Federico de Castro, que ve muchos desaciertos en el Código, desde su propia estructura —que es, más que antigua, arcaica, porque procede de la tripartición de Gayo— hasta su falta de carácter renovador o innovador, acaba diciendo que es «una buena obra española». Y es cierto: es claro y terso el lenguaje —muy distinto del de casi todas las reformas que se le han hecho— y equilibrado y prudente el fondo. Los preceptos son cortos y fácilmente comprensibles. Se hizo para que se entendiera, y se consiguió. Además es un código, lo que ya de por sí es una virtud: trata muchas materias y las trata ordenadamente. Esas materias se refieren a la vida diaria: desde el nacimiento de la persona hasta su muerte. Nosotros no tenemos un Stendhal que todas las mañanas leyera unos artículos del Código civil para inspirarse, pero cualquiera de nuestros buenos prosistas de la generación del 98 podría haberlo leído con provecho.
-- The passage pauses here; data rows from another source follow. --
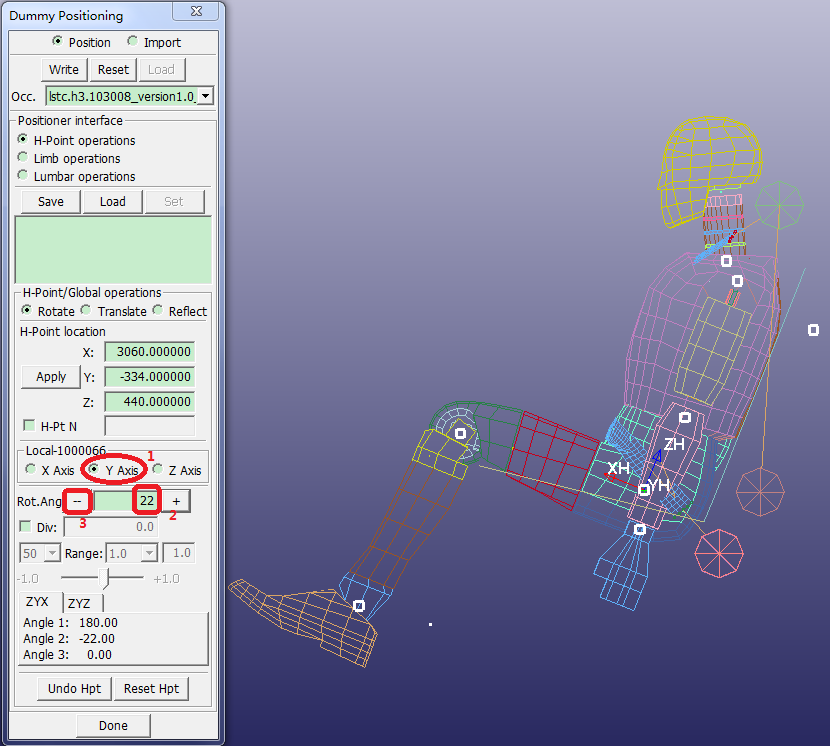Viewport: 830px width, 746px height.
Task: Expand the Range value dropdown
Action: point(149,553)
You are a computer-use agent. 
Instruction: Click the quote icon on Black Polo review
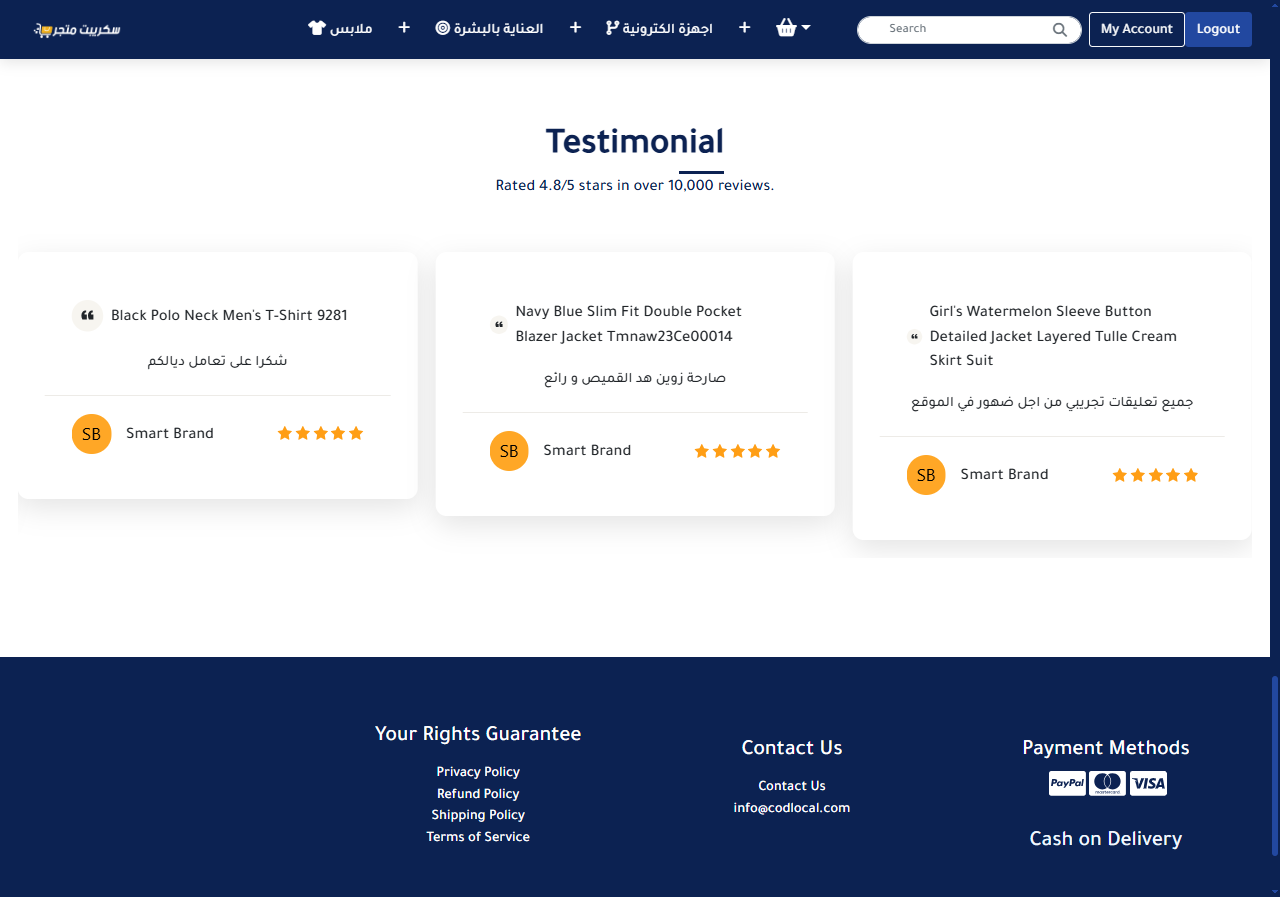pyautogui.click(x=88, y=316)
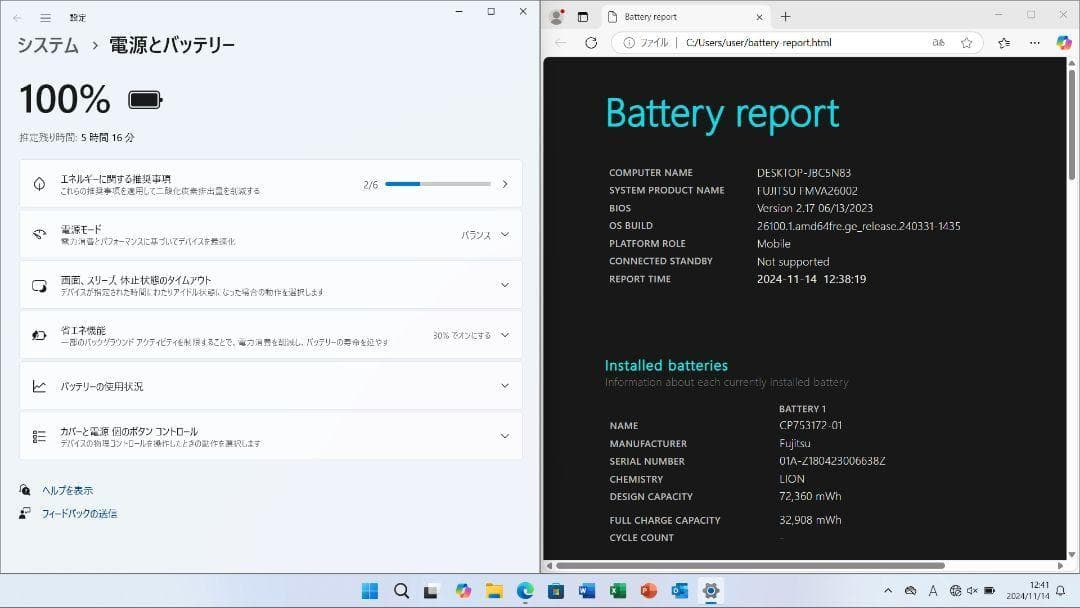Add the Battery report page to favorites
This screenshot has width=1080, height=608.
tap(966, 42)
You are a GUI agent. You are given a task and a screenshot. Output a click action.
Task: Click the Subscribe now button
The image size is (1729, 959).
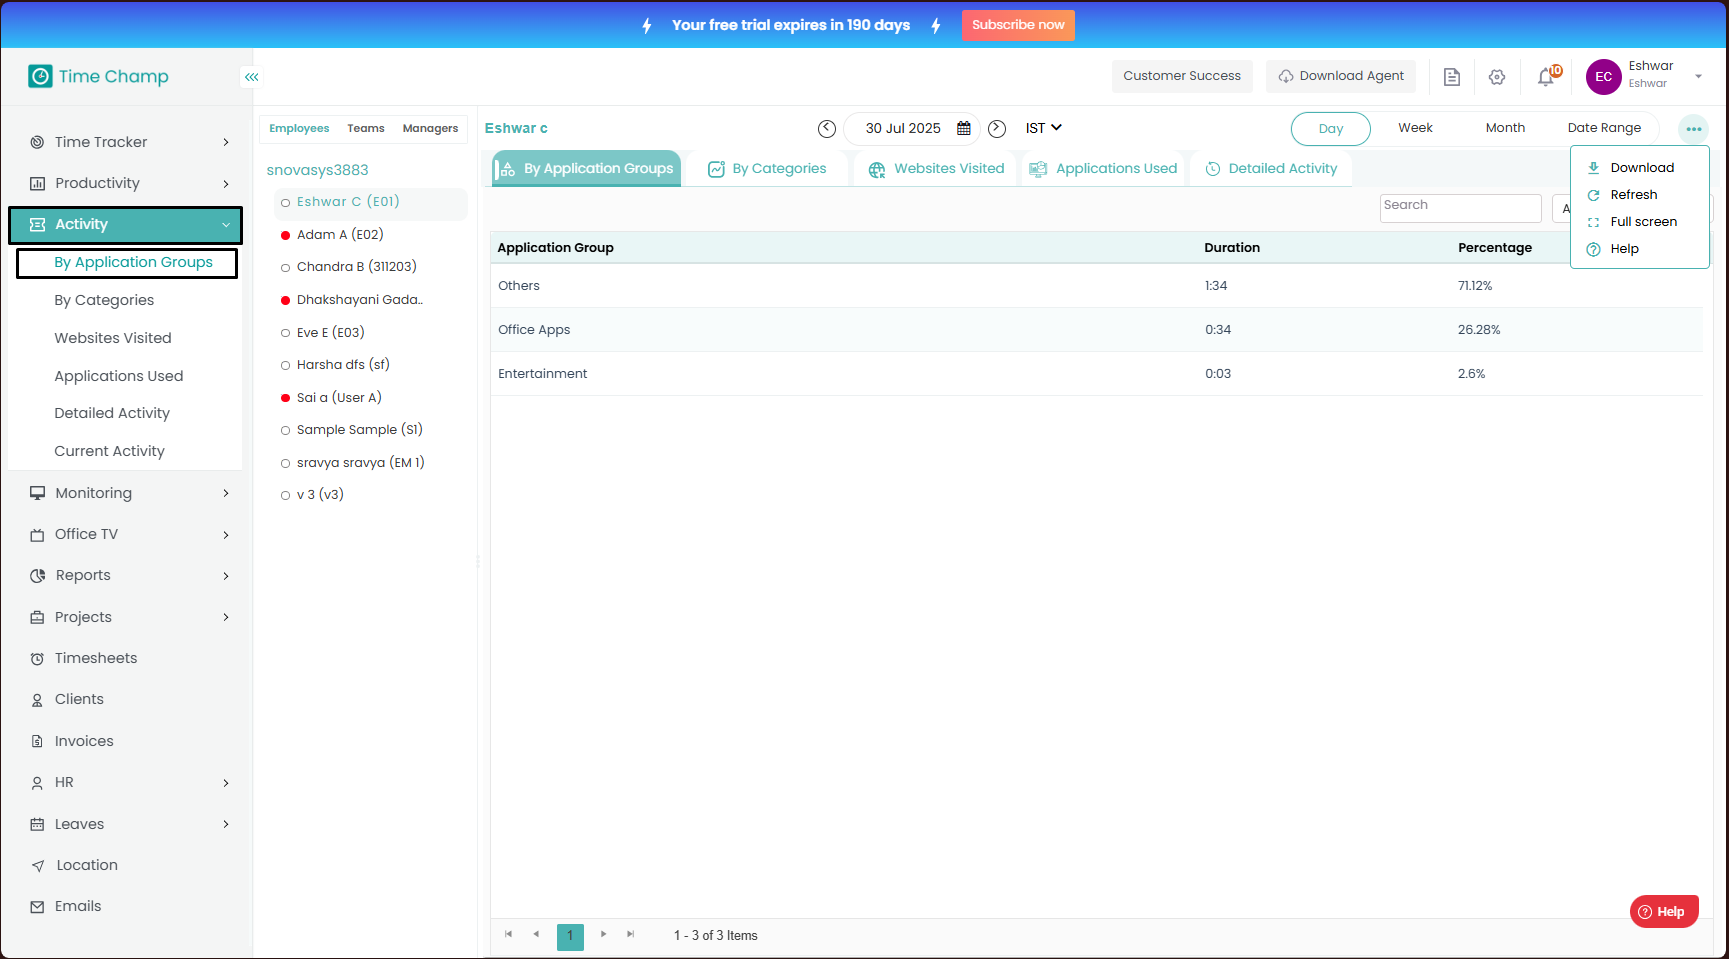point(1018,25)
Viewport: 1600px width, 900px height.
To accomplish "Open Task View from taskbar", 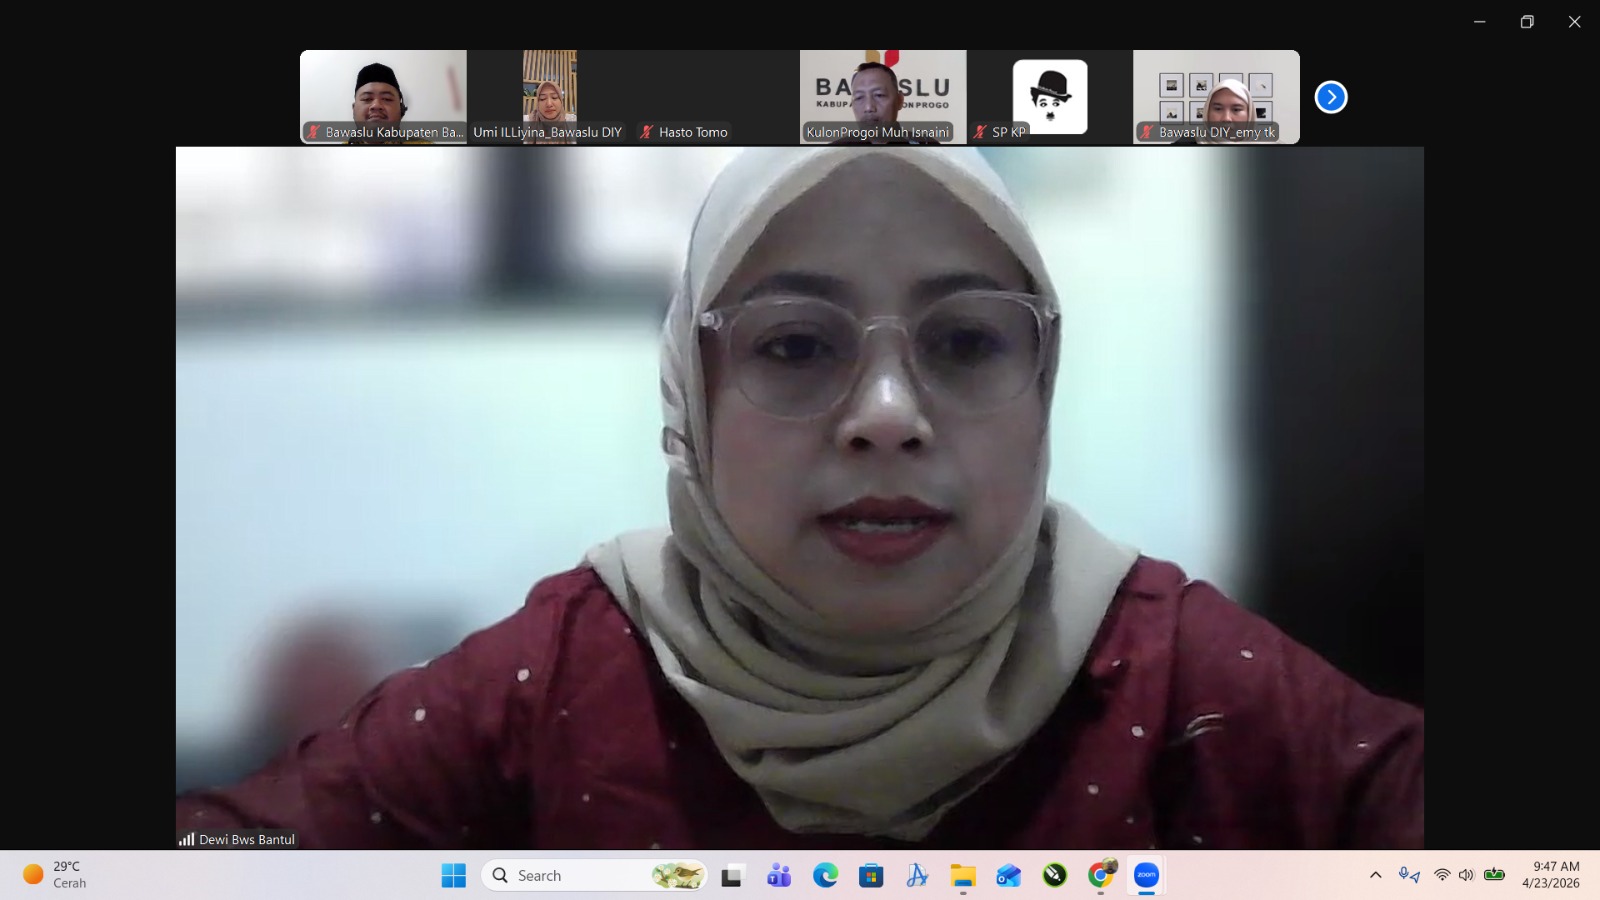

La Reina Regente no sólo tenía la seriedad germánica, sino que tenía la firme voluntad de ejercer bien su oficio. Conoció desde niña el rigor de la corte austrohúngara, y supo guardar la compostura desde el primer instante en que pisó Madrid, un Madrid que aún lloraba la muerte de la Reina Mercedes, y que le cantaba a su marido aquello de «dónde vas Alfonso XII, dónde vas, triste de ti…». Nuestro Código civil no tiene iconografía ensalzatoria. No es imaginable, en España, un cuadro como el de Mauzaisse, con la Reina Regente montada sobre una nube y firmando el Código civil con una pluma de avestruz. Nos faltaba grandeur, o nos sobraba sobriedad. Pero lo que el cuadro del pintor francés simboliza sigue siendo verdad aquí, en España: el Código civil ha sobrevivido a ese anciano con guadaña que es el tiempo. Los juristas le tenemos respeto y afecto. Hay que actualizar lo que ciento treinta años de vigencia hayan podido desgastarlo, y hay que hacerlo con cuidado: la técnica legislativa codificadora no es la técnica legislativa general. Tiene otras exigencias, que hay que tener muy presentes.